§ Consigne A
Dans l'extrait sur la reprise de Duralex ci-dessous, résumez sous forme de liste le paragraphe commençant par « Dans son article, le Monde relève » en conservant ses faits principaux.
§ Consigne B
Relevez tous les financeurs publics nommés entre parenthèses dans l'extrait sur la reprise de Duralex ci-dessous.
§ Consigne C
Prolongez l'extrait sur la reprise de Duralex ci-dessous en reprenant juste après sa dernière phrase.

§ Extrait
------------------------------------------------
Dans son article, le Monde relève à juste titre : « Lors de la reprise, Bpifrance, la banque publique d’investissement, n’a pas participé au tour de table : elle ne s’est positionnée qu’en contre-garantie bancaire alors qu’elle proposait 7 millions d’€ de prêts au projet concurrent. » Sous-entendu : quand c’est un projet capitaliste classique, on prend des risques ; mais quand c’est une coopérative, on ne prend pas de risques. Ce deux poids deux mesures n’est pas un fait isolé. Il est la norme dans notre pays si conservateur aux préjugés tenaces. Duralex n’est qu’un exemple parmi tant d’autres de projets de reprise en Scop (société coopérative et participative) qui se heurtent sans cesse à la frilosité sinon au dédain des investisseurs et pis, des financeurs publics censés soutenir le tissu économique français  (Caisse des Dépôts, Banque des territoires, BPI France, collectivités).
------------------------------------------------
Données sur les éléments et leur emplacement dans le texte
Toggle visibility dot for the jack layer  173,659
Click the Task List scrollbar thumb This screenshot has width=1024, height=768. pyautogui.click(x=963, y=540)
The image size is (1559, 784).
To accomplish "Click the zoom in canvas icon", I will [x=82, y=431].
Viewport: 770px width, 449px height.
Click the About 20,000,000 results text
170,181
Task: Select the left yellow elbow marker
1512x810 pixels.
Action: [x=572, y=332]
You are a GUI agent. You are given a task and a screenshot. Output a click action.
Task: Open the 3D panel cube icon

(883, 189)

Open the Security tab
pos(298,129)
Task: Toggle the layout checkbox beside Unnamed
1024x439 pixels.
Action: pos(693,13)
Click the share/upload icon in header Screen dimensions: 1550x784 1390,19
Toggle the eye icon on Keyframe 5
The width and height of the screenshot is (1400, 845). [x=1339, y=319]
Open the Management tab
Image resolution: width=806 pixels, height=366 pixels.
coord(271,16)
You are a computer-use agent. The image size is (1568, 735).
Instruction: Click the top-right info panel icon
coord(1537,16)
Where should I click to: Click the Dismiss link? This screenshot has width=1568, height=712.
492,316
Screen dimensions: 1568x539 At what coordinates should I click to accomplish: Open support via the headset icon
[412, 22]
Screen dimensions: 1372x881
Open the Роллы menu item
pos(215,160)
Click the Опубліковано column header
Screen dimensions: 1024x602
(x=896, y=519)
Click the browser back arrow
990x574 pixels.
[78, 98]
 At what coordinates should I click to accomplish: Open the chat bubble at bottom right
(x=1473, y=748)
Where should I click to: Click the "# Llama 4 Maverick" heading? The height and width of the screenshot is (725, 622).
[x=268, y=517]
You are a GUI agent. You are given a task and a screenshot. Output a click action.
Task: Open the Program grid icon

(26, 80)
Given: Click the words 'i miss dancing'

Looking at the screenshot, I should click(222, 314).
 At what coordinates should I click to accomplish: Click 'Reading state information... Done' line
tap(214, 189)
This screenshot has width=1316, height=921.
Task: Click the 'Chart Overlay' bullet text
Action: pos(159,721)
------------------------------------------------
§ Réponse A
- Selon le Monde, Bpifrance n'a pas participé au tour de table lors de la reprise. Elle s'est contentée d'une contre-garantie bancaire, alors qu'elle proposait 7 millions d'€ de prêts au projet concurrent.
- Le sous-entendu : on prend des risques pour un projet capitaliste classique, mais pas pour une coopérative.
- Ce deux poids deux mesures n'est pas isolé. Il est la norme dans un pays jugé conservateur et aux préjugés tenaces.
- Duralex n'est qu'un exemple parmi de nombreux projets de reprise en Scop. Ces projets se heurtent à la frilosité, voire au dédain, des investisseurs et des financeurs publics.

§ Réponse B
- Caisse des Dépôts
- Banque des territoires
- BPI France
- collectivités

§ Réponse C
Lorsque des entreprises sont en difficulté, la solution Scop ne vient qu’en dernier recours et souvent trop tard. Les décideurs publics continuent de se laisser séduire par les puissants fonds d’investissement et oublient combien ils ont été souvent dupés avec des promesses non tenues et des plans sociaux, parfois à peine quelques mois après la reprise. Pourtant, les faits sont têtus : depuis plus de 20 ans, le taux de pérennité des Scop à 5 ans est systématiquement supérieur de 5 points au taux moyen de pérennité des entreprises classiques publié par l’Insee. Aucun miracle à ce résultat qui mixe une gestion ultra-responsable avec un accompagnement solide, notamment du réseau des Scop.

 

Privatisation des profits, socialisation des pertes

 

Ce deux poids deux mesures est omniprésent.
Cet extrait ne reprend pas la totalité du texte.